Re: [PATCH] mm/sparsemem: fix race in accessing memory_section->usage

From: Pavan Kondeti
Date: Mon Oct 16 2023 - 06:34:20 EST


On Fri, Oct 13, 2023 at 06:34:27PM +0530, Charan Teja Kalla wrote:
> The below race is observed on a PFN which falls into the device memory
> region with the system memory configuration where PFN's are such that
> [ZONE_NORMAL ZONE_DEVICE ZONE_NORMAL]. Since normal zone start and
> end pfn contains the device memory PFN's as well, the compaction
> triggered will try on the device memory PFN's too though they end up in
> NOP(because pfn_to_online_page() returns NULL for ZONE_DEVICE memory
> sections). When from other core, the section mappings are being removed
> for the ZONE_DEVICE region, that the PFN in question belongs to,
> on which compaction is currently being operated is resulting into the
> kernel crash with CONFIG_SPASEMEM_VMEMAP enabled.
>
> compact_zone() memunmap_pages
> ------------- ---------------
> __pageblock_pfn_to_page
> ......
> (a)pfn_valid():
> valid_section()//return true
> (b)__remove_pages()->
> sparse_remove_section()->
> section_deactivate():
> [Free the array ms->usage and set
> ms->usage = NULL]
> pfn_section_valid()
> [Access ms->usage which
> is NULL]
>
> NOTE: From the above it can be said that the race is reduced to between
> the pfn_valid()/pfn_section_valid() and the section deactivate with
> SPASEMEM_VMEMAP enabled.
>
> The commit b943f045a9af("mm/sparse: fix kernel crash with
> pfn_section_valid check") tried to address the same problem by clearing
> the SECTION_HAS_MEM_MAP with the expectation of valid_section() returns
> false thus ms->usage is not accessed.
>
> Fix this issue by the below steps:
> a) Clear SECTION_HAS_MEM_MAP before freeing the ->usage.
> b) RCU protected read side critical section will either return NULL when
> SECTION_HAS_MEM_MAP is cleared or can successfully access ->usage.
> c) Synchronize the rcu on the write side and free the ->usage. No
> attempt will be made to access ->usage after this as the
> SECTION_HAS_MEM_MAP is cleared thus valid_section() return false.
>
> Since the section_deactivate() is a rare operation and will come in the
> hot remove path, impact of synchronize_rcu() should be negligble.

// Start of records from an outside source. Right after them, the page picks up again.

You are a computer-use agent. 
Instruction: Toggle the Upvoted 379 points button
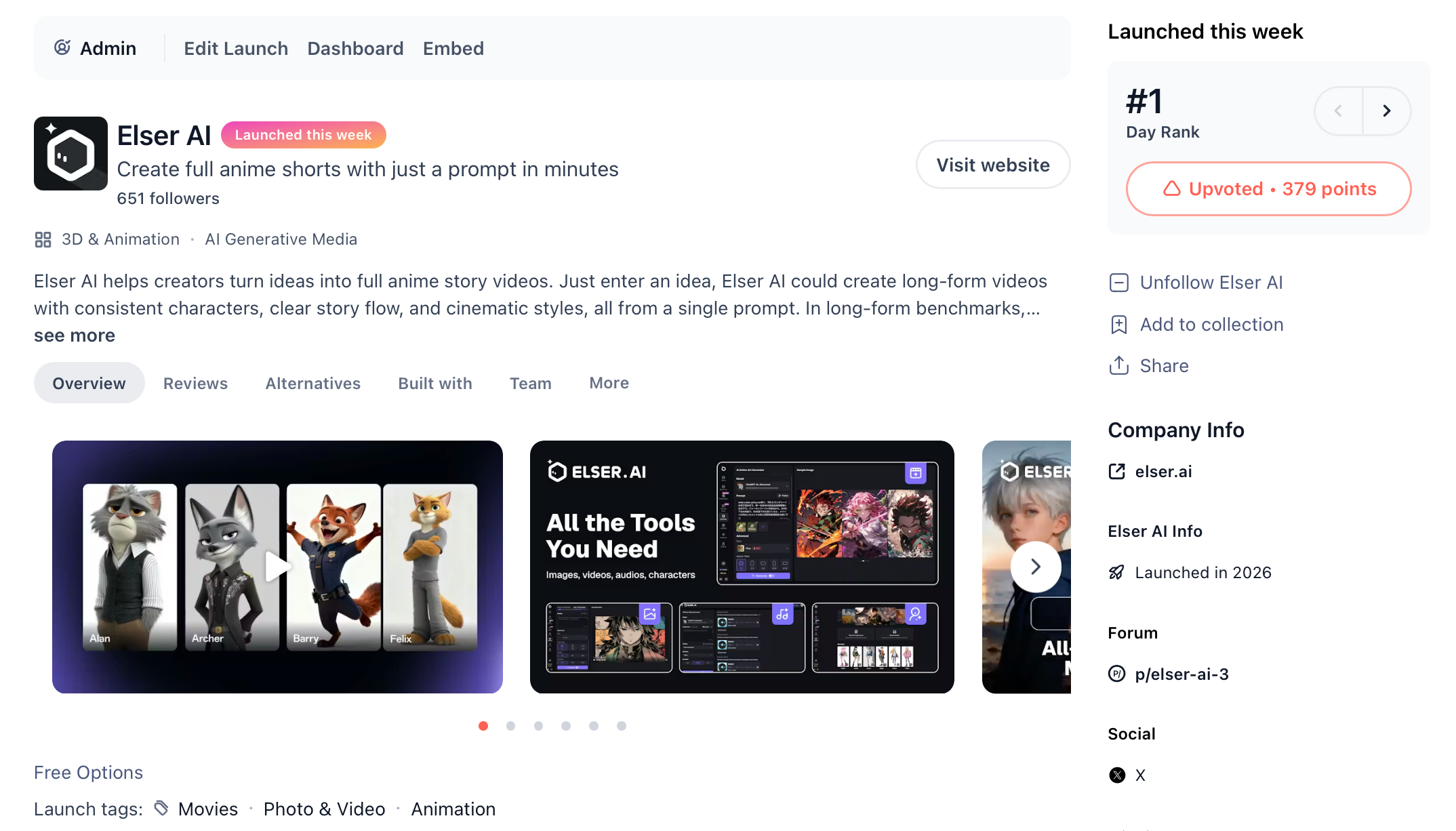pyautogui.click(x=1268, y=188)
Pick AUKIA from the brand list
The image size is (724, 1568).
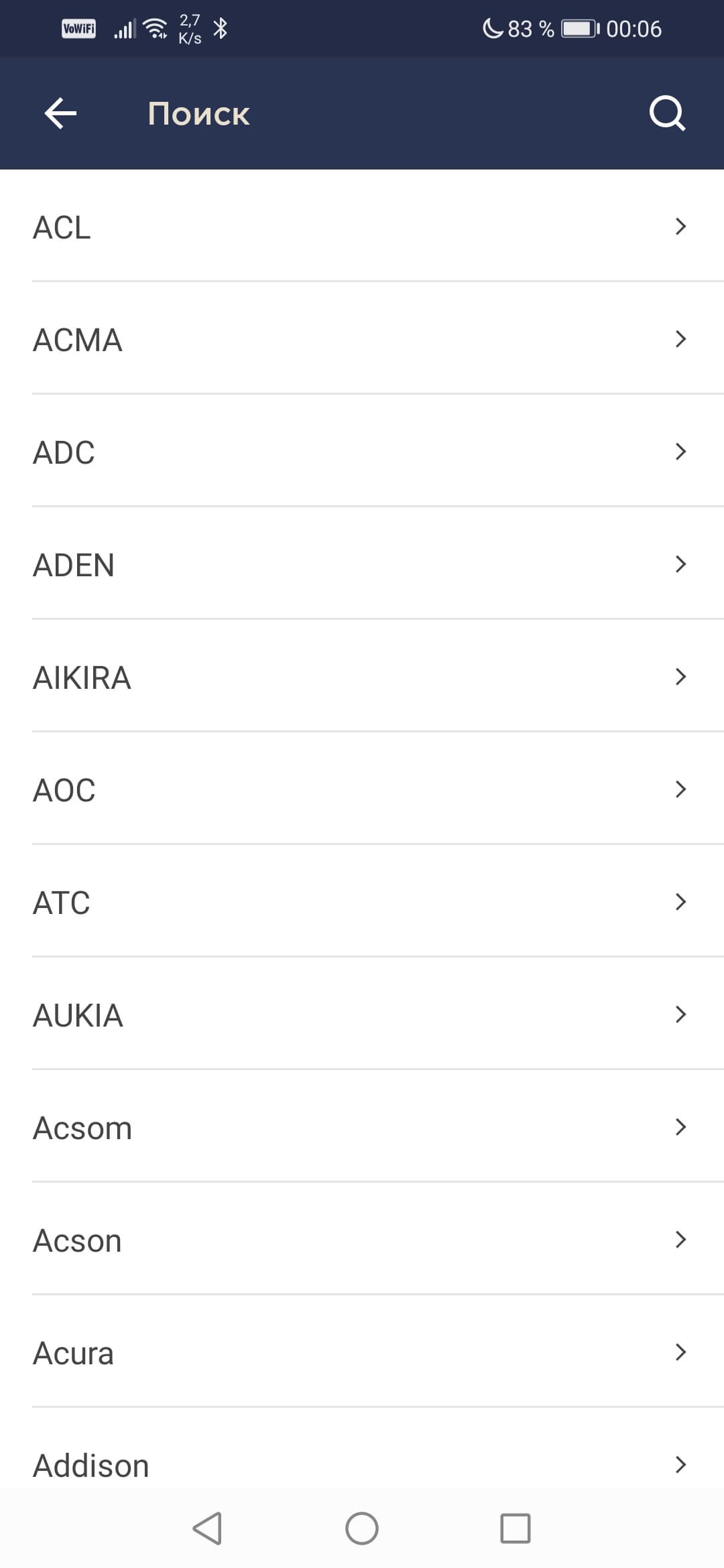click(x=78, y=1015)
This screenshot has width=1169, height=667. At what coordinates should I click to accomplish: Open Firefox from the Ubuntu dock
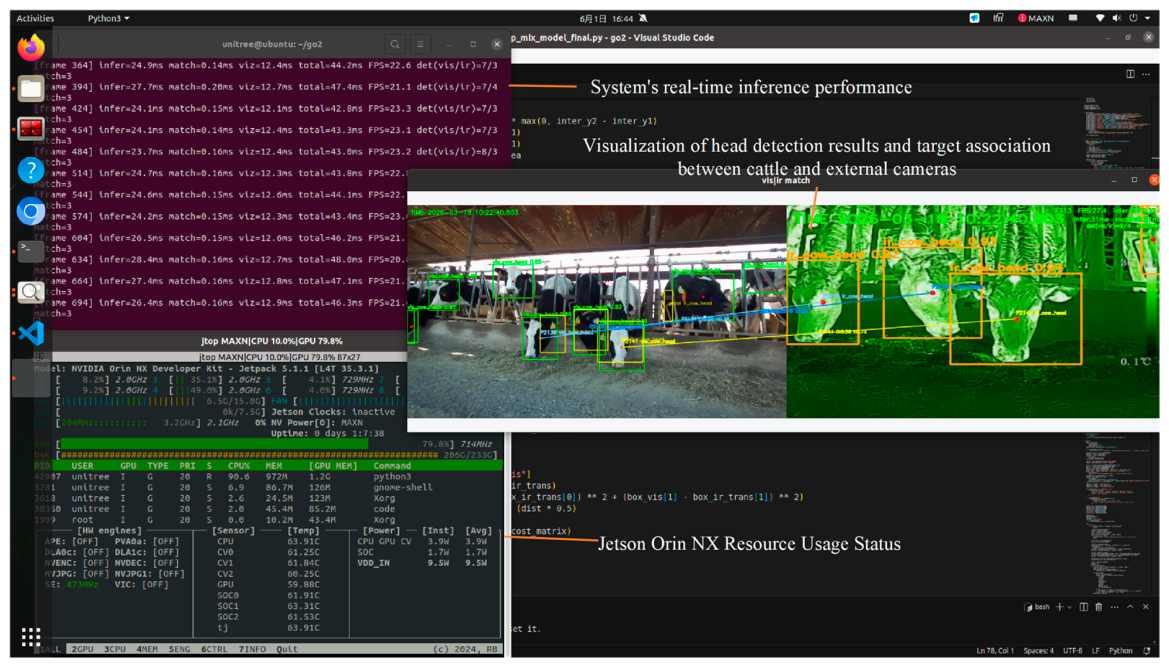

struct mem_section_usage has other field like pageblock_flags. Do we
need to protect its readers with RCU? Also can we annotate usage field
in struct mem_section with __rcu and use RCU accessors like
rcu_dereference() while using memsection::usage field?

>
> Fixes: f46edbd1b151 ("mm/sparsemem: add helpers track active portions of a section at boot")
> Signed-off-by: Charan Teja Kalla <quic_charante@xxxxxxxxxxx>
> ---
> include/linux/mmzone.h | 11 +++++++++--
> mm/sparse.c | 14 ++++++++------
> 2 files changed, 17 insertions(+), 8 deletions(-)
>
> diff --git a/include/linux/mmzone.h b/include/linux/mmzone.h
> index 4106fbc..c877396 100644
> --- a/include/linux/mmzone.h
> +++ b/include/linux/mmzone.h
> @@ -1987,6 +1987,7 @@ static inline int pfn_section_valid(struct mem_section *ms, unsigned long pfn)
> static inline int pfn_valid(unsigned long pfn)
> {
> struct mem_section *ms;
> + int ret;
>
> /*
> * Ensure the upper PAGE_SHIFT bits are clear in the
> @@ -2000,13 +2001,19 @@ static inline int pfn_valid(unsigned long pfn)
> if (pfn_to_section_nr(pfn) >= NR_MEM_SECTIONS)
> return 0;
> ms = __pfn_to_section(pfn);
> - if (!valid_section(ms))
> + rcu_read_lock();
> + if (!valid_section(ms)) {
> + rcu_read_unlock();
> return 0;
> + }
> /*
> * Traditionally early sections always returned pfn_valid() for
> * the entire section-sized span.
> */
> - return early_section(ms) || pfn_section_valid(ms, pfn);
> + ret = early_section(ms) || pfn_section_valid(ms, pfn);
> + rcu_read_unlock();
> +
> + return ret;
> }
> #endif
>
> diff --git a/mm/sparse.c b/mm/sparse.c
> index 77d91e5..ca7dbe1 100644
> --- a/mm/sparse.c
> +++ b/mm/sparse.c
> @@ -792,6 +792,13 @@ static void section_deactivate(unsigned long pfn, unsigned long nr_pages,
> unsigned long section_nr = pfn_to_section_nr(pfn);
>
> /*
> + * Mark the section invalid so that valid_section()
> + * return false. This prevents code from dereferencing
> + * ms->usage array.
> + */
> + ms->section_mem_map &= ~SECTION_HAS_MEM_MAP;
> +

This trick may not be needed if we add proper NULL checks around ms->usage. We are anyway
introducing a new rule this check needs to be done under RCU lock, so why not revisit it?

> + /*
> * When removing an early section, the usage map is kept (as the
> * usage maps of other sections fall into the same page). It
> * will be re-used when re-adding the section - which is then no
> @@ -799,16 +806,11 @@ static void section_deactivate(unsigned long pfn, unsigned long nr_pages,
> * was allocated during boot.
> */
> if (!PageReserved(virt_to_page(ms->usage))) {
> + synchronize_rcu();
> kfree(ms->usage);
> ms->usage = NULL;
> }

If we add NULL checks around ms->usage, this becomes

tmp = rcu_replace_pointer(ms->usage, NULL, hotplug_locked());
syncrhonize_rcu();
kfree(tmp);

btw, Do we come here with any global locks? if yes, synchronize_rcu() can add delays in releasing
the lock. In that case we may have to go for async RCU free.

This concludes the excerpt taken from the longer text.